# Thoughts on this pedigree?



## Prism Goldens (May 27, 2011)

You'd need to look closer at Percy and Winnie- Daniel and Walker sire and dam. 

Knowing 'pedigree basics' is not an easy thing to learn without knowing the actual dogs involved. Dk your age, but if you are interested in developing a deep understanding I'd suggest you study the dogs of now in real life, and hold tidbits in your head on the older ones and what you can see coming from them yourself. That would take a lot of dog shows but would be knowledge you can build on as time goes by.


----------



## ArkansasGold (Dec 7, 2017)

Do you have a test breeding k9data link for this? If not, one of us can make you one. I think that will help you see the pedigree more clearly.


----------



## LJack (Aug 10, 2012)

This boy is from that pairing already so his K9Data page could be useful if you are looking for a COIs and such.





__





Pedigree: Laurelridge Chasin' B!Tches






www.k9data.com


----------



## phillypup (Apr 6, 2020)

Prism Goldens said:


> You'd need to look closer at Percy and Winnie- Daniel and Walker sire and dam.
> 
> Knowing 'pedigree basics' is not an easy thing to learn without knowing the actual dogs involved. Dk your age, but if you are interested in developing a deep understanding I'd suggest you study the dogs of now in real life, and hold tidbits in your head on the older ones and what you can see coming from them yourself. That would take a lot of dog shows but would be knowledge you can build on as time goes by.

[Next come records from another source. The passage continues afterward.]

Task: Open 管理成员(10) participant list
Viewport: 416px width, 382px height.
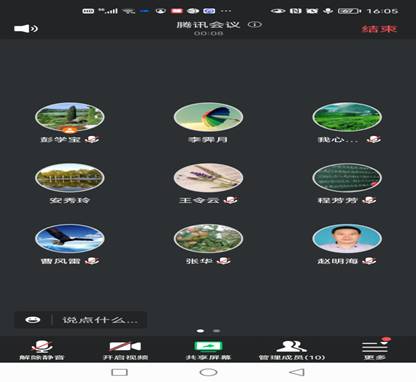Action: point(292,350)
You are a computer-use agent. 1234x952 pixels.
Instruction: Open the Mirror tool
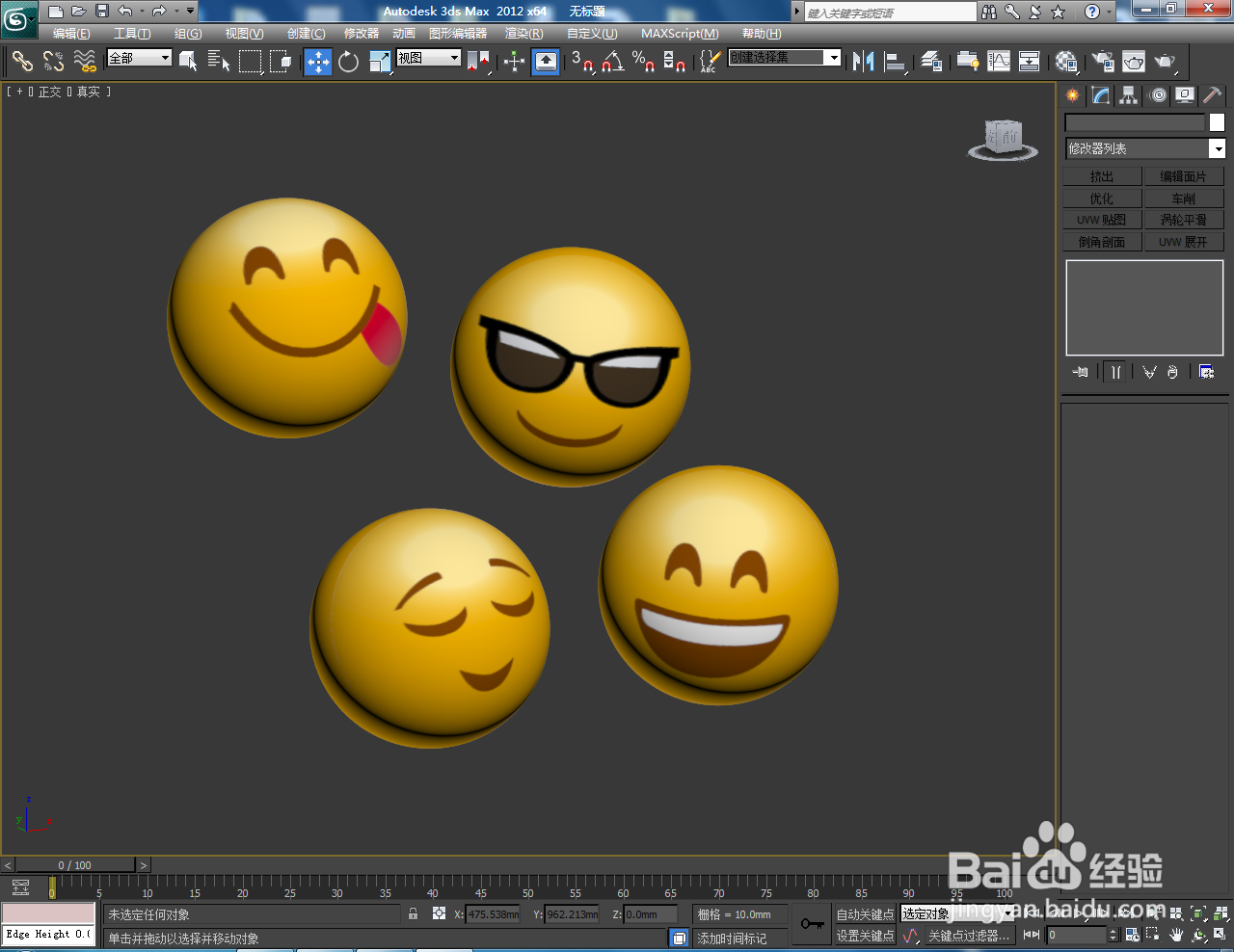(x=863, y=62)
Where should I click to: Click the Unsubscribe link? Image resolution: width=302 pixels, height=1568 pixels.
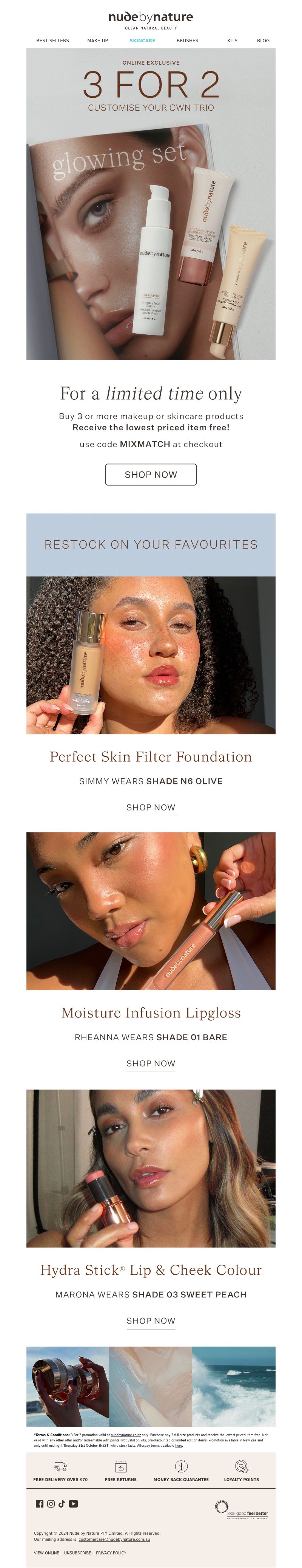(x=77, y=1553)
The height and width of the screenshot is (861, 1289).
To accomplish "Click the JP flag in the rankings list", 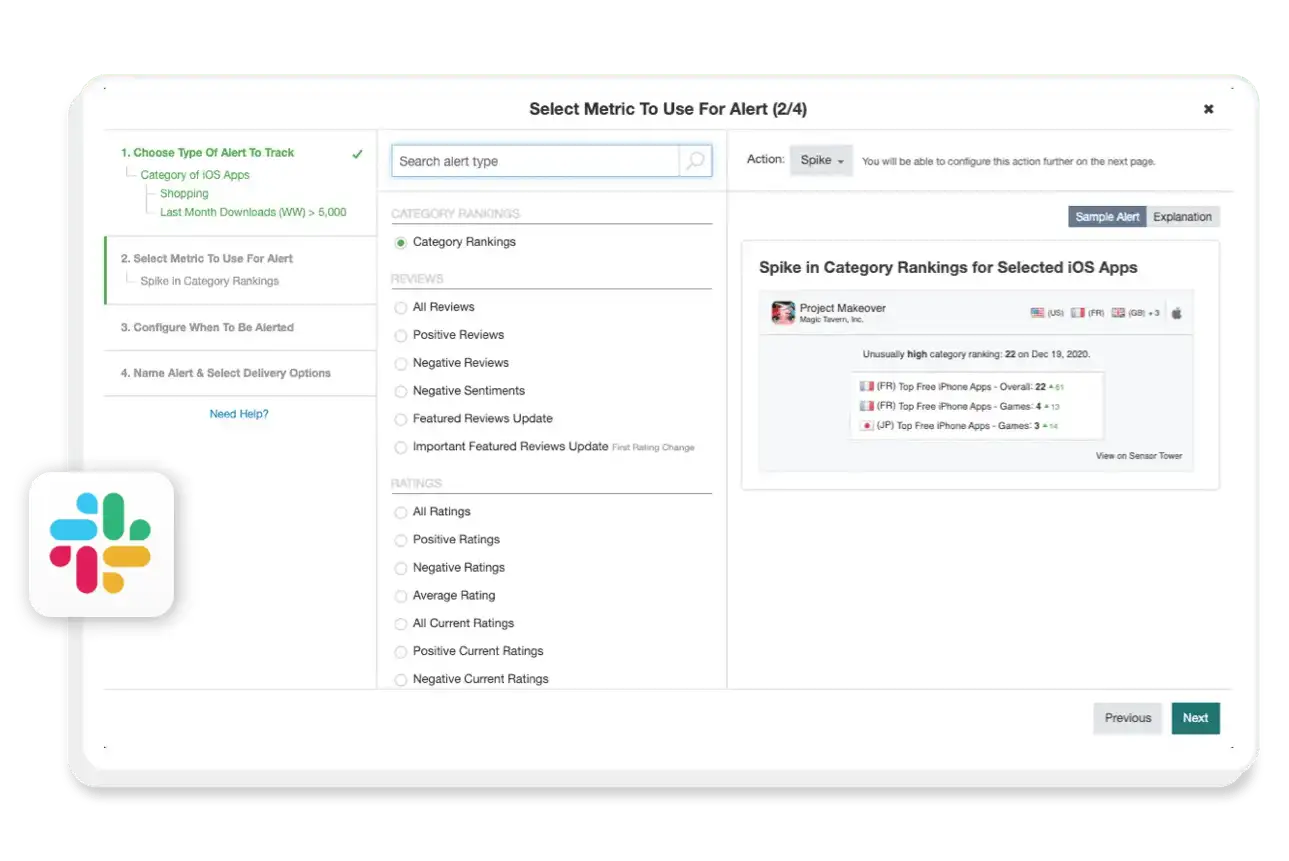I will (x=866, y=425).
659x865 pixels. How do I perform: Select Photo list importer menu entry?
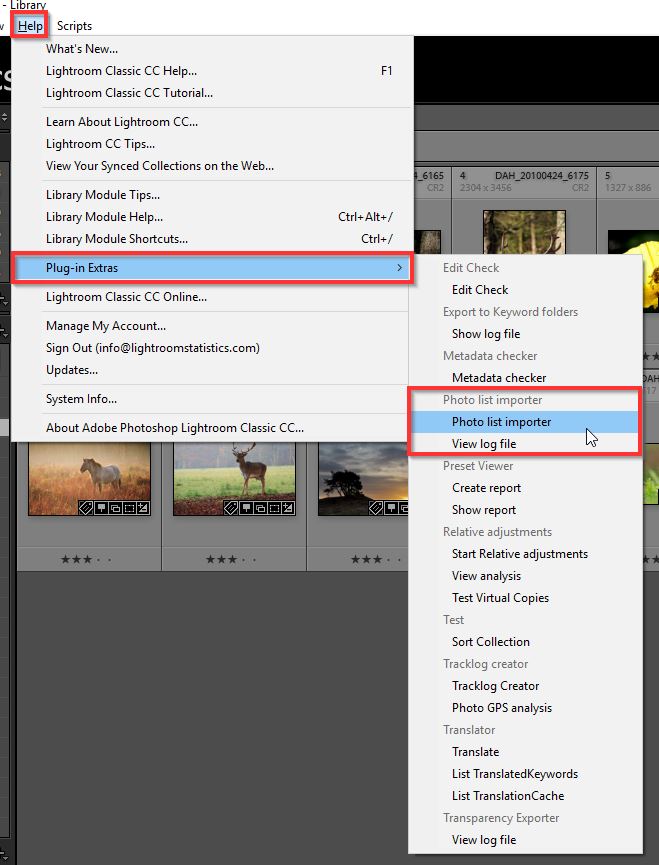click(501, 422)
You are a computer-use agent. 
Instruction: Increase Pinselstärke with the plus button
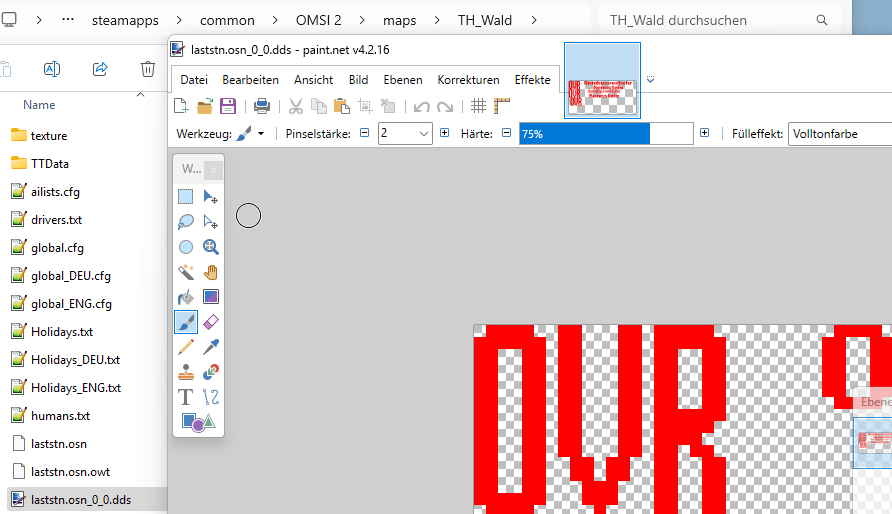click(446, 134)

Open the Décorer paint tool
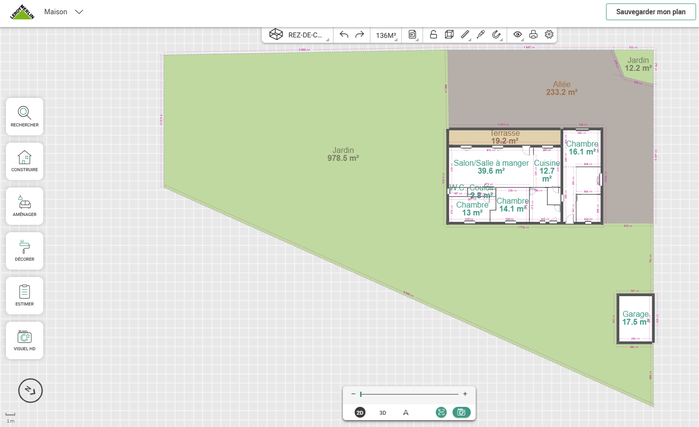(24, 250)
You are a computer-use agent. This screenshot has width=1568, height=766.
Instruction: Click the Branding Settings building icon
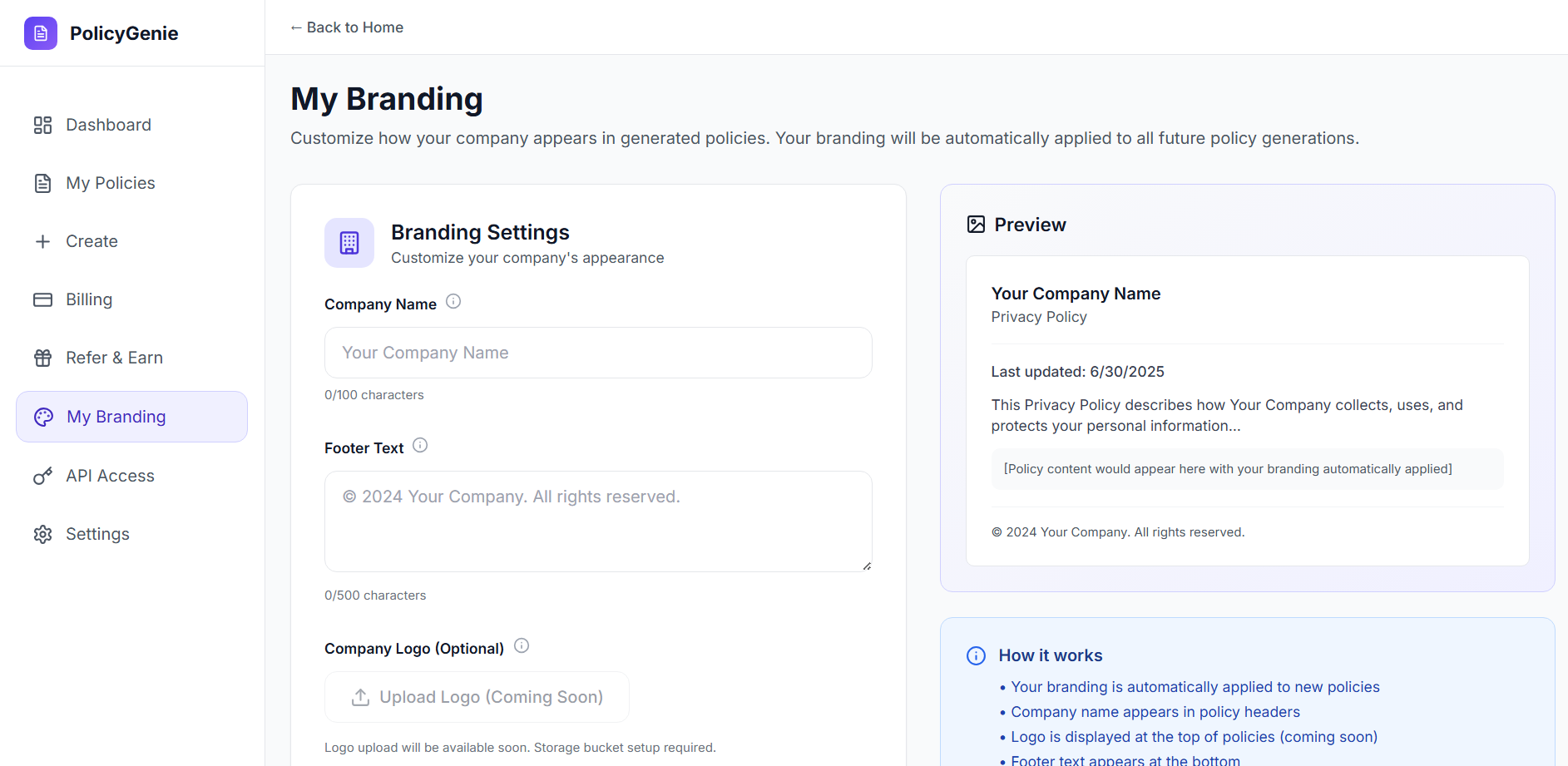349,243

Thank you, I am fairly young (just turned 30) so I'm interested in building up knowledge-- hopefully I will have a chance to go to shows soon, as the world opens up. Clarifying question: I would want to look more into Percy and Winnie because they appear recently in both the sire and dam's side, correct? Is this what you would call a "line breeding"?


----------



## Prism Goldens (May 27, 2011)

It is a line breeding. Click on the sib link LJack gave you, then look @ the COI- largely on those two animals. They'll be the biggest influence on this litter you are interested in. 
So you are young enough to start banking more than paper knowledge, make notes if you can, and each dog that is interesting in real life, learn HIS pedigree (or hers of course). Try to see commonalities in what you like. Learning the siblings of today dogs will make it all so much easier as you go.. 
Winnie is line bred on Kazaam. 
Try to memorize who is who..


----------



## JerseyChris (10 mo ago)

Prism Goldens said:


> You'd need to look closer at Percy and Winnie- Daniel and Walker sire and dam.
> 
> Knowing 'pedigree basics' is not an easy thing to learn without knowing the actual dogs involved. Dk your age, but if you are interested in developing a deep understanding I'd suggest you study the dogs of now in real life, and hold tidbits in your head on the older ones and what you can see coming from them yourself. That would take a lot of dog shows but would be knowledge you can build on as time goes by.


I just got my first Golden 2 years ago and recently have started to learn more about pedigree as well as learning K9data. It is an amazing resource. I have a puppy from Percy and I was amazed at all the offspring he has produced. My wife and daughter are very involved in Collies so when I was finally given a chance to get my own dog I wanted a Golden.. Now I wanting a second..


----------